## WHAT THE TASK REQUIRES
A word-for-word restatement of the full listing is required.

## EXTRACTED RECORDS
.....
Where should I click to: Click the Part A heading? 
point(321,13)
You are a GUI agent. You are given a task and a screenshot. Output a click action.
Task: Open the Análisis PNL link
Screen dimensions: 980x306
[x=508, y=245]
.....
## ANSWER SPACE
Where should I click to: Click the Part A heading? 
point(321,13)
You are a GUI agent. You are given a task and a screenshot. Output a click action.
Task: Open the Análisis PNL link
Screen dimensions: 980x306
[x=508, y=245]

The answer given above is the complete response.